What is expected: Copy, please, the line with "The height and" and each line that follows it through the end of the data below, exactly as given and without pictures.

Exercise materials section start

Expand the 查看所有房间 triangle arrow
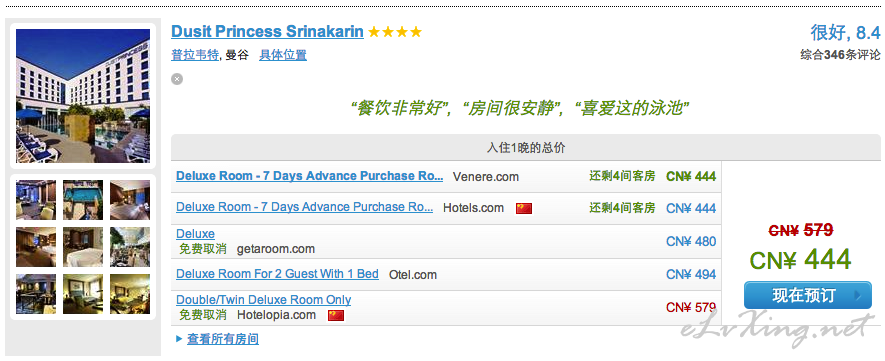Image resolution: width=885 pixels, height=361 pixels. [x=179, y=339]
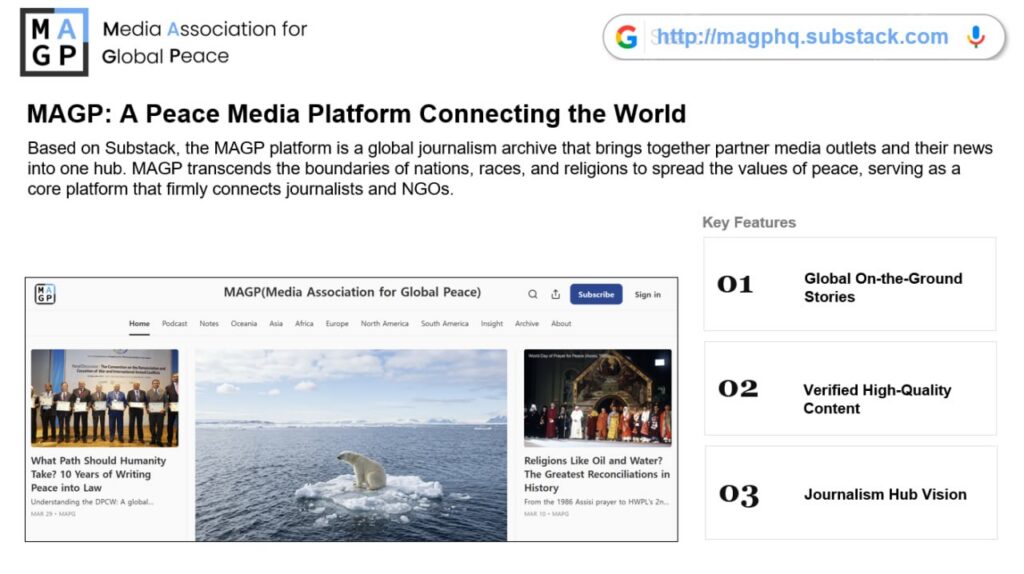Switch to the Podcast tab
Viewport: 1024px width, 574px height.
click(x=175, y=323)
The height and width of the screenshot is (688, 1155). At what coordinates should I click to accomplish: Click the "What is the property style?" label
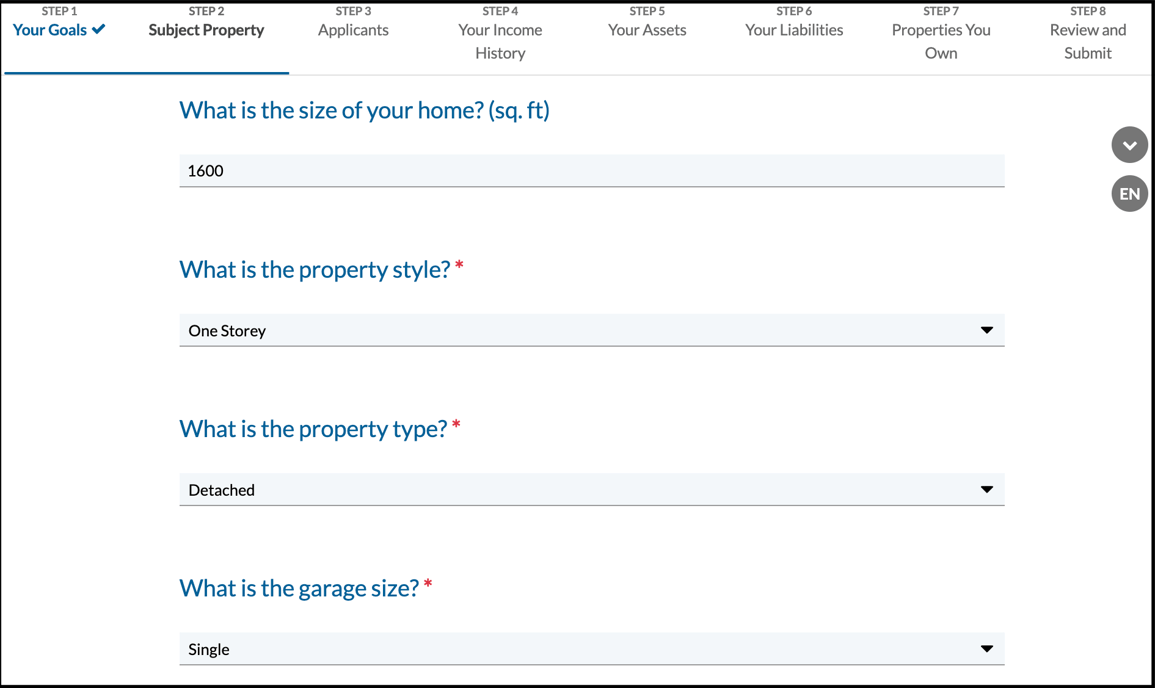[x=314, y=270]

Exercise materials section end

Problem solution:
The height and width of the screenshot is (688, 1155). At what coordinates should I click to accomplish: Click the "What is the property style?" label
[x=314, y=270]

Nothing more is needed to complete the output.